From our It’s About Time file: “Justice Department Sets Sights on Wall Street Executives.”  Attorney General Lynch recently instructed federal prosecutors to concentrate more on prosecuting individual executives, rather than just their employers, for financial crimes, and to pressure Wall Street firms to turn over evidence about their employees’ misconduct.  That this new policy should warrant a headline speaks volumes about the nature of prosecutions for corporate crime since the 1980’s.

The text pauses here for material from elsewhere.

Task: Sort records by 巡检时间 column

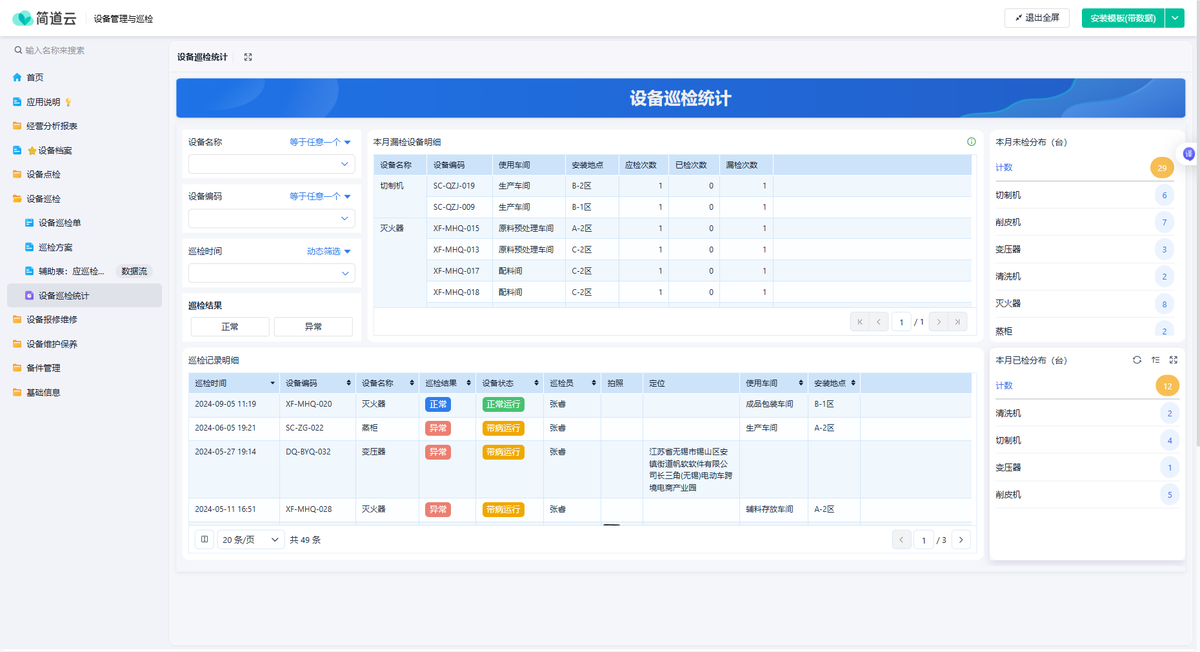Action: (x=272, y=383)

Crime fiction provides the chance to right wrongs–to neatly tie up loose ends, and to punish the guilty.  But real life is messy, and no portion of it is messier than corporate crime. In crime novels, the bad guys get their comeuppance.  In the real-life world of corporate crime, there is no guarantee of justice.  In fact, the odds of even being prosecuted are dismally low, perhaps lower than those for violent crimes.  According to researchers at Syracuse University, prosecutions of white-collar crimes are at a twenty-year low, down more than thirty-eight percent from 1995.  This decline has come under the management of not only a traditionally pro-business Republican administration, but two Democratic presidents.  Moreover, it comes in the face of the massive financial shenanigans that produced the Great Recession.  In contrast to the savings and loan scandals of the 1980’s, which generated over a thousand felony convictions, prosecutions following the recent recession have been limited to low-level mortgage fraud cases, and the overall rate of white-collar prosecutions has continued to decline.

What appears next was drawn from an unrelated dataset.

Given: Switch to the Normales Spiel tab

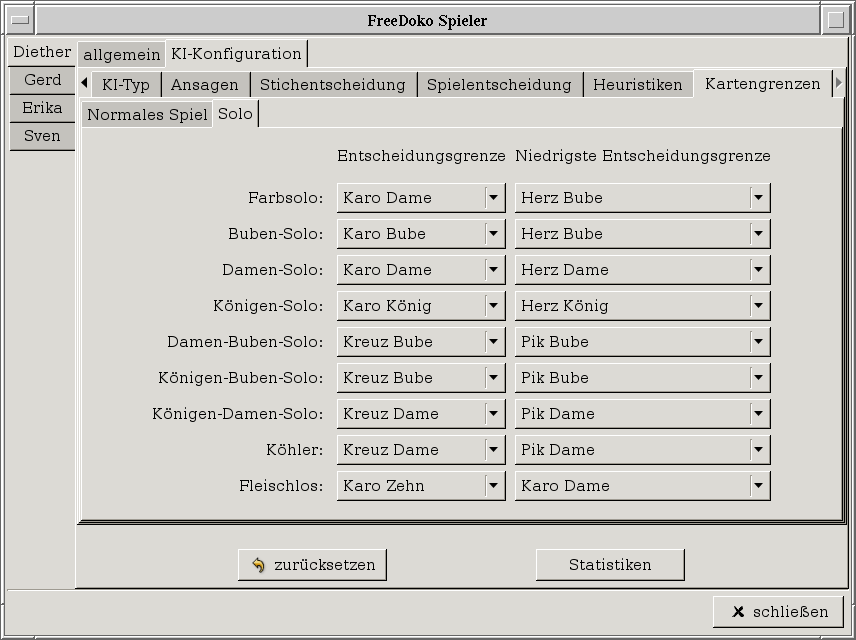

Prosecutors can point to a number of large-dollar civil settlements in financial cases, particularly those involving foreign currency and interest rate manipulation.  These are typically deferred-prosecution deals in which no one admits fault or goes to jail.  When it comes to actually punishing and deterring crime, however, establishing fault and going to jail may be the entire point.  Even before the recent policy change, prosecutors were acknowledging that they may need to tear up deals with big banks such as UBS and Barclays, who are showing signs of committing repeat offenses.  And why not?  With no threat of jail, and any fines coming from the pockets of shareholders rather than individual bankers, what do wrongdoers have to lose?  Nor has the threat of more onerous regulation had much effect.  Goldman Sachs CEO Lloyd Blankfein likened regulation to “. . . background noise . . . So it is a fact of life, but no choice, no problem. It’s something that we have to deal with.”  Lloyd sounds scared to death, doesn’t he?

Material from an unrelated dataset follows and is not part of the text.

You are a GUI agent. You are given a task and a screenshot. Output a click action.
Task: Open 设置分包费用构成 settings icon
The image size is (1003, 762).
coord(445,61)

Whatever the reasons for the government’s lack of aggressiveness, there is no indication that the culture of greed that caused the problems has in in any way changed. Just ask former United Airlines CEO Jeff Smisek, who was terminated for bribing a public official.  The company then severely reprimanded, with the company turning him out into the street and bringing its own civil action against him.  Well, actually that didn’t happen.  Jeff was rewarded with a severance package of over $20 million.  Far from cooperating in the prosecution of its crooked executives, companies typically make all that darned inconvenience and hassle worth their while.  

Perhaps the latest change in policy by the Justice Department will have an impact.  But those of us who are cynical about the effects of lobbying and campaign contributions are not holding our collective breath.  For wrongdoers in Corporate America, it’s likely to be business as usual.  And for writers of corporate thrillers, it’s an embarrassment of riches..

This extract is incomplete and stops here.